In addition, to understand the characteristics associated with typical multimorbidity trajectories, we explore the sociodemographic profile of each trajectory. Descriptive statistics for age, sex, marital status, household size, educational level, household tenure, and SIMD are presented by trajectory cluster. Age and sex-adjusted and multivariable multinomial logistic regressions are also used to understand whether there are significant sociodemographic differences between clusters. We present odds ratios (ORs) and their 95% confidence intervals (CIs).

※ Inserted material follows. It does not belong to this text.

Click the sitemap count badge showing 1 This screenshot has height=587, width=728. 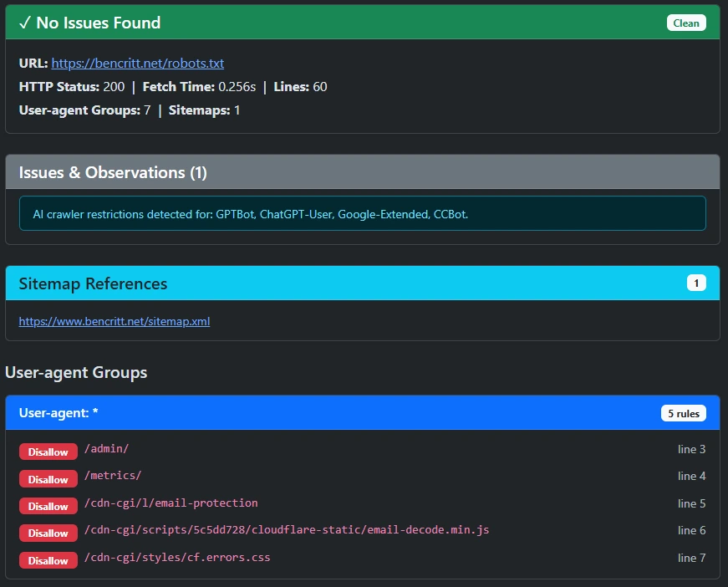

Finally, we wish to understand whether specific trajectories are associated with greater health care utilisation and worse outcomes. To account for different exposure time per individual, a 5-year denominator is created adjusted for any event of exits or deaths over that period (adjusted person-years). Differences in hospitalisation outcomes (number of hospitalisations and number of overnight stays) are analysed using Poisson regression with robust variance and an adjusted 5-year person-year as denominator. Risk Ratios (RRs) and their 95% CIs are presented adjusted for sex and age, and then subsequently for the five sociodemographic variables previously described. To account for other comorbidities playing a role in the likelihood of hospitalisations, analyses are further adjusted for a comorbidity count. The comorbidity count is created from 23 Elixhauser comorbidities (excluding eight Elixhauser comorbidities already covered by comorbidities at the core of our analysis i.e. diabetes, CVD, and cancer) and based on the ICD10 codes from the Quan et al. algorithm22,23. Cox regression is used to explore cluster differences in 5-year mortality risk, censoring for the end of the 5-year follow-up period or exit. Cox models are also adjusted for age and sex and subsequently for the five sociodemographic variables and the comorbidity count. Hazard Ratios (HRs) and their 95% CIs are presented. The proportional hazard assumption is checked visually using Kaplan Meier survival curves by cluster and appears satisfied.

Data preparation, sequence creation, descriptive statistics, and regression analyses were done using SAS version 9.4 (SAS Institute Inc, Cary, NC, USA). Sequence analysis, optimal matching, and cluster analysis were done using the TraMineR and WeightedCluster libraries in R version 3.4.324. Graphical representations were created using R.

Ethics, data access and disclosure

Ethical approval was obtained from the University Teaching and Research Ethics Committee at the University of St Andrews (reference GG14300). This study was also approved by the SLS Research Board (SLS project number 2018_012) and by the Public Benefit and Privacy Panel for Health and Social Care of NHS Scotland (reference 1819–0093). All analyses were performed in accordance with the relevant SLS guidelines and regulations. Data analysis was conducted in a secure environment, the SLS safe haven, at National Records of Scotland, by a named researcher (GC) with appropriate training and clearance. Analyses followed SLS guidelines to ensure the confidentiality of the data. In addition, results were prepared following the SLS statistical disclosure control protocol. Numerators and denominators are presented rounded to the nearest 10 and percentage estimated from rounded numbers. However, model estimates (odd and risk ratios) and their confidence intervals were calculated based on real numbers.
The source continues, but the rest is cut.